Which lines in the records below contain the string "audio", with case matching exactly? Report each of those lines in full.
───── Task input ─────
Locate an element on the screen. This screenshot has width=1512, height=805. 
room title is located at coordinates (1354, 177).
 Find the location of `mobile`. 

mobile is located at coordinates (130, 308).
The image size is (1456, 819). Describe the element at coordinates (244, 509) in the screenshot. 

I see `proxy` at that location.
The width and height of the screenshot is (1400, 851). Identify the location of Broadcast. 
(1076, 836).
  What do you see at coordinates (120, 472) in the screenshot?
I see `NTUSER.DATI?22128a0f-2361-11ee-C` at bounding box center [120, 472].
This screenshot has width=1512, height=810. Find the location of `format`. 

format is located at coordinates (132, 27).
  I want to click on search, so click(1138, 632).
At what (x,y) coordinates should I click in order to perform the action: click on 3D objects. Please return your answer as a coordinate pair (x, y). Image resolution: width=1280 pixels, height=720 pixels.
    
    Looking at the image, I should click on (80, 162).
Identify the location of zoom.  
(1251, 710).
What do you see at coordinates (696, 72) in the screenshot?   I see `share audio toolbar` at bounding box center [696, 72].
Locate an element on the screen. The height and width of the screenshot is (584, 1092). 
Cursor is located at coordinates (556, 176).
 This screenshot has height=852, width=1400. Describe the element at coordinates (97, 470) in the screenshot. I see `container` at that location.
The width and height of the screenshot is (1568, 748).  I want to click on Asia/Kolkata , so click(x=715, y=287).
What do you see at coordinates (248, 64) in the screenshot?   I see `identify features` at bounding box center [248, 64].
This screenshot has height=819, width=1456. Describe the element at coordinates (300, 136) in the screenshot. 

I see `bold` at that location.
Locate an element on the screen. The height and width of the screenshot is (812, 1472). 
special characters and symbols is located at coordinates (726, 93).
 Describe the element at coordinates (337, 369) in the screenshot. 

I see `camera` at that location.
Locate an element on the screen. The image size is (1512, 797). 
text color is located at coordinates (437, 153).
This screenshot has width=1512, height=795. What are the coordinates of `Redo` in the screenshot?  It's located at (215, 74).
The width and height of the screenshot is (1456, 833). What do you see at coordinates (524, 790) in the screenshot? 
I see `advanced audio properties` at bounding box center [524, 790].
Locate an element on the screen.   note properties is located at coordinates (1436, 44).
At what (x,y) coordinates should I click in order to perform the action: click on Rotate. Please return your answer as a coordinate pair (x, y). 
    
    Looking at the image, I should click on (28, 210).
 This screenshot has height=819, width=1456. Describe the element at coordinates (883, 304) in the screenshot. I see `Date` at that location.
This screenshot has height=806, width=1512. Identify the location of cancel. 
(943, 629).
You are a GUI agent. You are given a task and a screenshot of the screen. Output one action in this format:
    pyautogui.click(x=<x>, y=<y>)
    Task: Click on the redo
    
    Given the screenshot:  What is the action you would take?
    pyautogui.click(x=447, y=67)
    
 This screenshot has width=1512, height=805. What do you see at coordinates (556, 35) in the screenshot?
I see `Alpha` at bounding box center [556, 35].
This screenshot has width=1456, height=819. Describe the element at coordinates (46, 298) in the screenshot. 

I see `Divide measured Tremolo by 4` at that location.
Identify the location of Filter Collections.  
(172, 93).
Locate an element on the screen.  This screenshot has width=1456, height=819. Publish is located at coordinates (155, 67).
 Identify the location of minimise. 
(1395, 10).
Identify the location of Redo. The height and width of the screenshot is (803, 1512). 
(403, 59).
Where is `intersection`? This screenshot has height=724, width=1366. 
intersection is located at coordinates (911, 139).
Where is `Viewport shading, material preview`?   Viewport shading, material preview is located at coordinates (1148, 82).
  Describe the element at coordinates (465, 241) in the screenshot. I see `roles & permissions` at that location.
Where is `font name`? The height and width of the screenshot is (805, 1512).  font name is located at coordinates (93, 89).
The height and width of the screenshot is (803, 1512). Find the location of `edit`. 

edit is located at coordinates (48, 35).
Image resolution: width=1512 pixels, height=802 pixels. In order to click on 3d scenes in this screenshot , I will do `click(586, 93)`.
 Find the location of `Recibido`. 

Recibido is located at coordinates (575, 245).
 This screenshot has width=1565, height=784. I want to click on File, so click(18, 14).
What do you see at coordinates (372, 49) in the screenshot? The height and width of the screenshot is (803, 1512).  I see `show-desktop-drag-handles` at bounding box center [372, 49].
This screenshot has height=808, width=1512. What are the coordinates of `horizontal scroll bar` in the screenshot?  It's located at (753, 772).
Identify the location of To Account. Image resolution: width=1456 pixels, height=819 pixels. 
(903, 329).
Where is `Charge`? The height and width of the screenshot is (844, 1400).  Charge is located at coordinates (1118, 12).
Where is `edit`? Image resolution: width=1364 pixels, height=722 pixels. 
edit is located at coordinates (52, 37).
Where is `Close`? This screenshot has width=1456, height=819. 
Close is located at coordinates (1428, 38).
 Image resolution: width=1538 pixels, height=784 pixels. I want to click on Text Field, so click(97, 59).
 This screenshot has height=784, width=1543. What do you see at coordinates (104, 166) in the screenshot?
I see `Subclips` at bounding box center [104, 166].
─────
# Task output
What do you see at coordinates (696, 72) in the screenshot?   I see `share audio toolbar` at bounding box center [696, 72].
I see `advanced audio properties` at bounding box center [524, 790].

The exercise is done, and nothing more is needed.